La revue de conception détaillée du programme Artémis – FTL glissait de l'année 2006 à 2013. Une grande partie de ce glissement calendaire s'explique par un premier retard de deux années pour le lancement des études (2006 – 2008) puis par l'échec de la coopération franco-italienne (2008 – 2010) dont l'objet était l'adaptation de la torpille lourde BlackShark aux besoins français.

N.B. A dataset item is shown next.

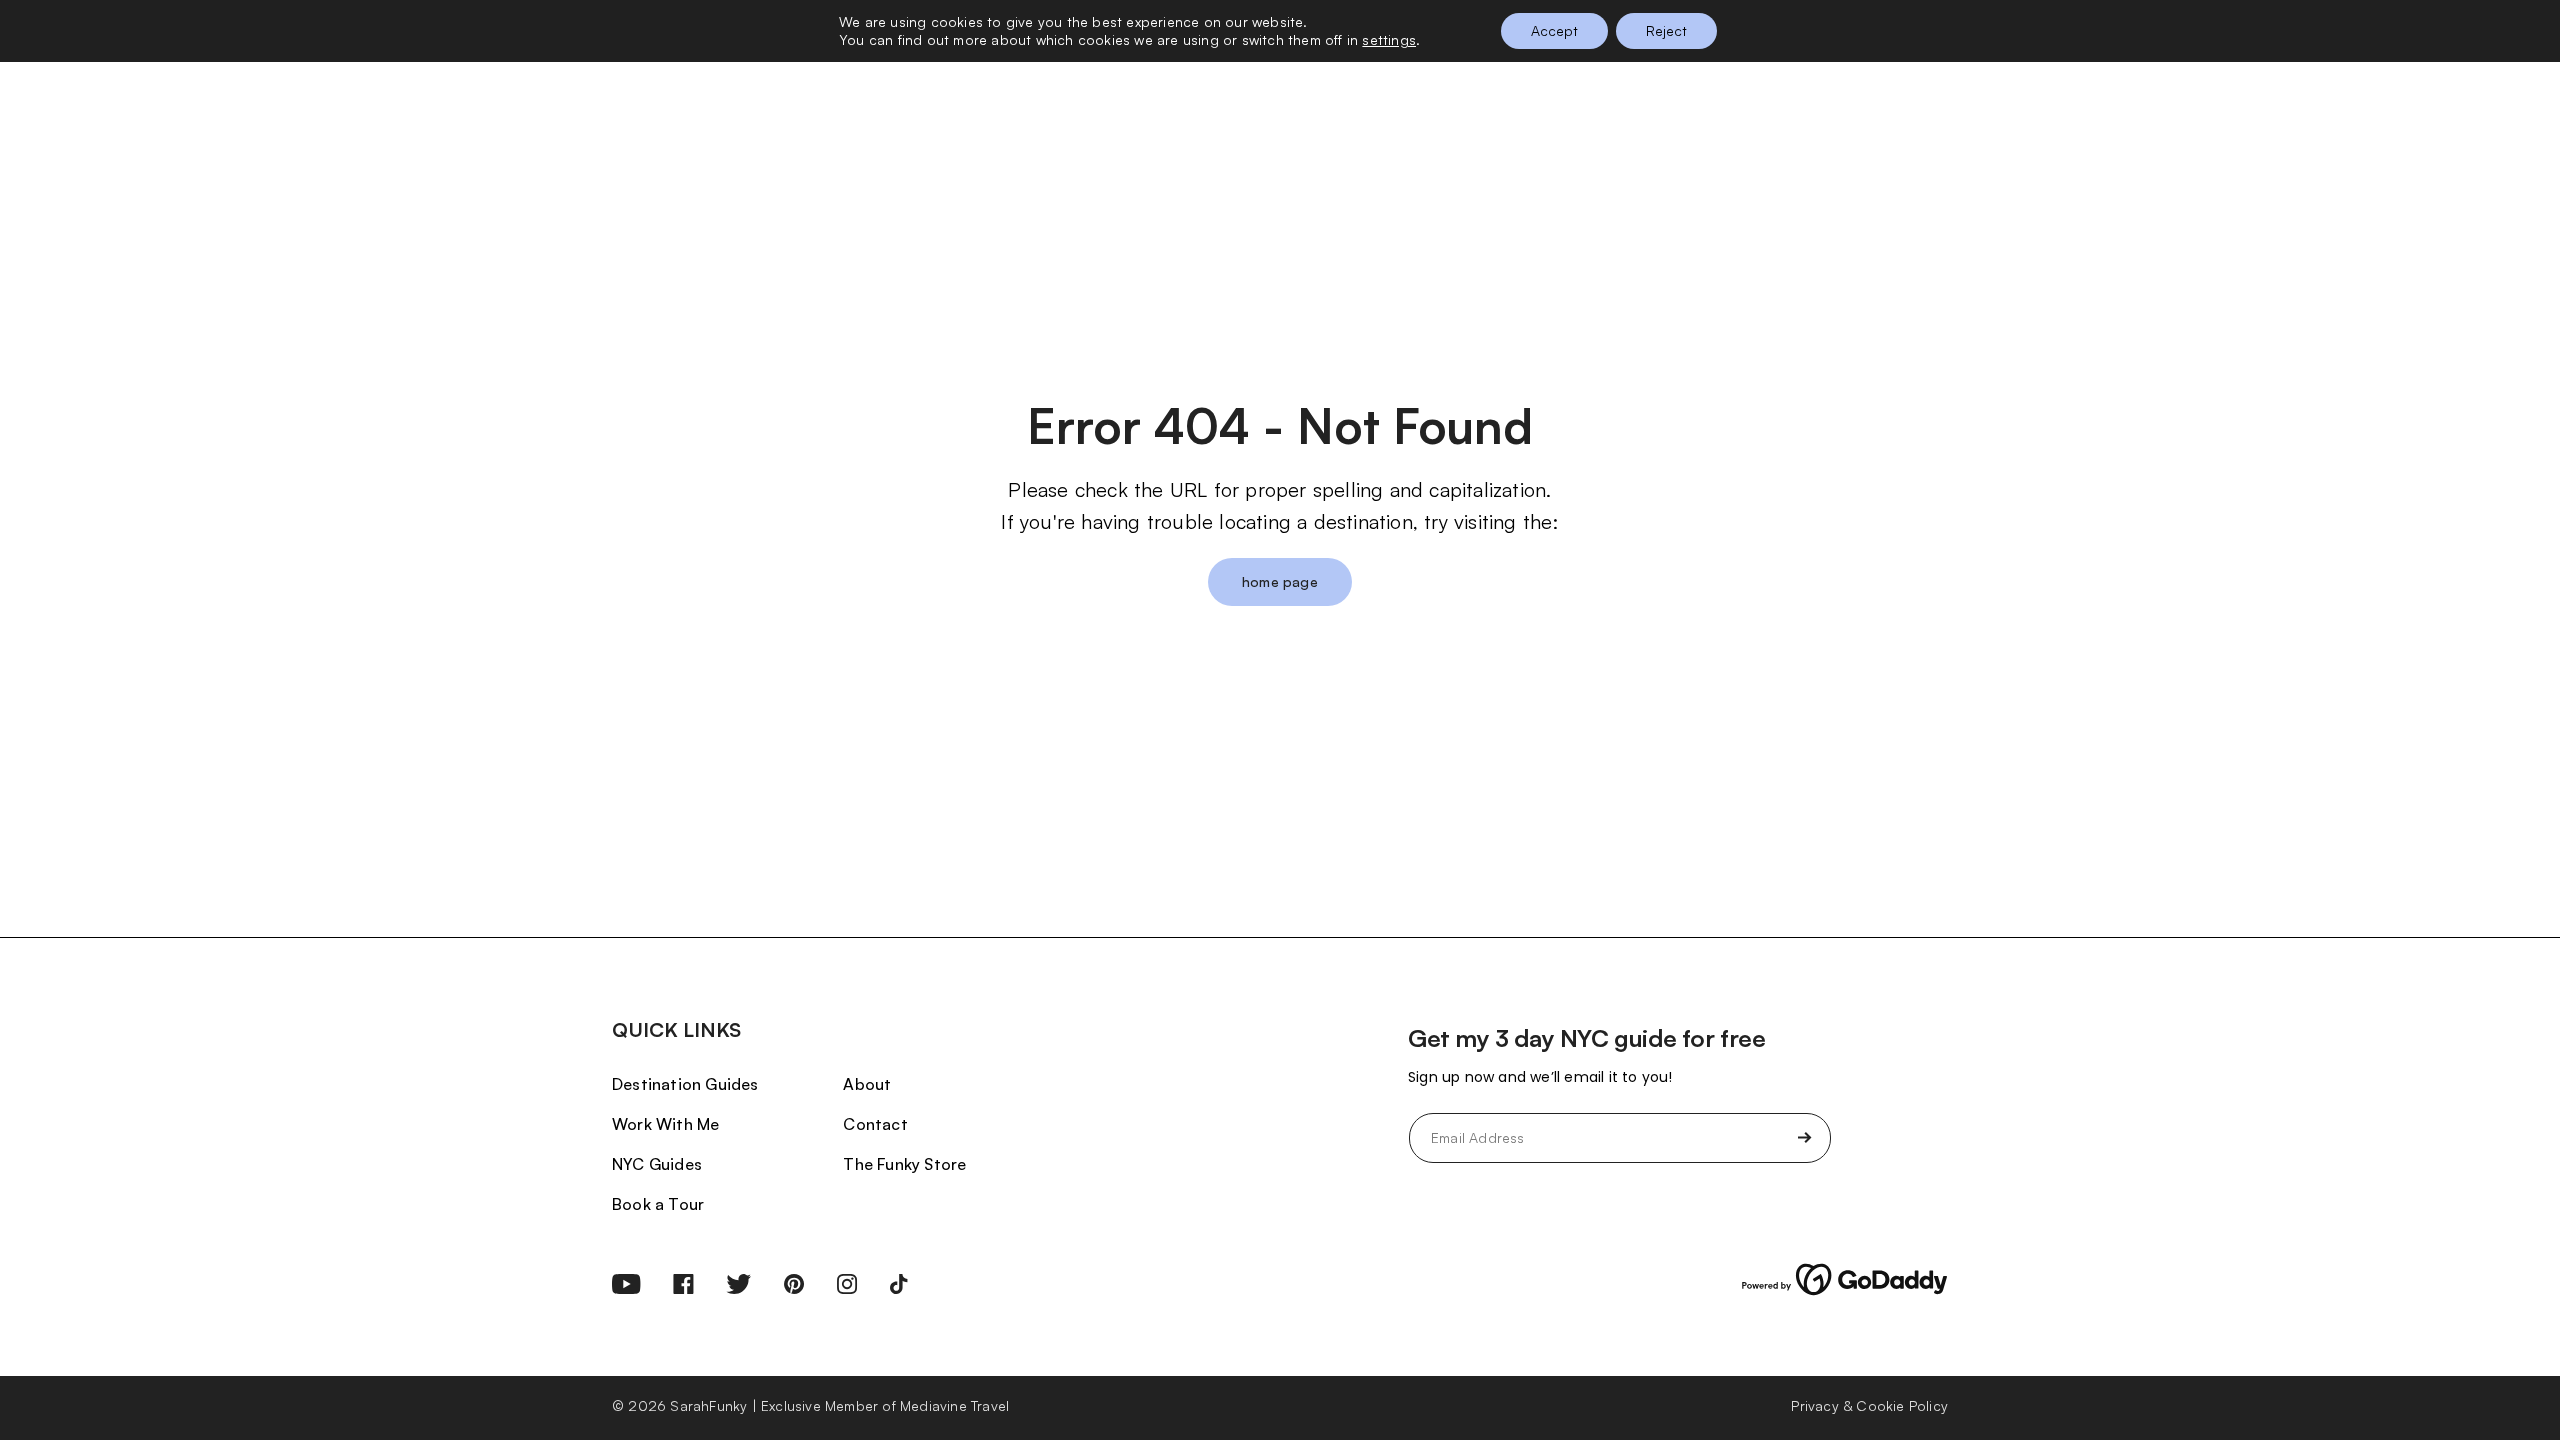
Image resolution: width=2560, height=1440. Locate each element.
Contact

Une coopération franco-allemande remplaçait la précédente. Naval group coopérait avec Atlas Elektronik. L'industriel allemand apporte la propulsion de la future F21. La conception des batteries fut confiée à SAFT (Société des Accumulateurs Fixes et de Traction). Ses éléments sont constitués de cristaux de soude. L'énergie n'est produite que par réaction des cristaux de soude avec l'eau de mer inondant la batterie après le lancement de la torpille. Il se dégage alors une chaleur intense par électrolyse.
Ce choix technologique permet de garantir qu'une F21 à l'état inerte ne présente aucun risque. Et cela participe de la politique des MUnitions à Risques ATténués (MURAT) devant servir à bord des bâtiments à propulsion nucléaire de la Marine nationale.
Les premiers prototypes de la F21 bénéficiaient de la conduite d'une vingtaine d'essais dès 2013 à bord du Pégase de Naval group. Au moins un tir d'une F21 d'expérimentation était effectué depuis un sous-marin nucléaire d'attaque de classe Rubis en avril 2015. Les premiers tirs de validation des performances intervenaient au cours de l'année 2016. Les tirs de qualification furent menés entre 2017 et 2018 à bord d'au moins un Rubis.
L'industriel précisait ce matin que depuis la reprise des tirs en 2017, les effectifs de l'usine à torpilles de Gassin (Var) ont été fortement augmentés afin de pouvoir regagner toutes les compétences perdues. En France une nouvelle torpille lourde n'a été mise à l'étude que tous les 30 à 35 ans, ne permettant pas la transmission des savoirs et compétences.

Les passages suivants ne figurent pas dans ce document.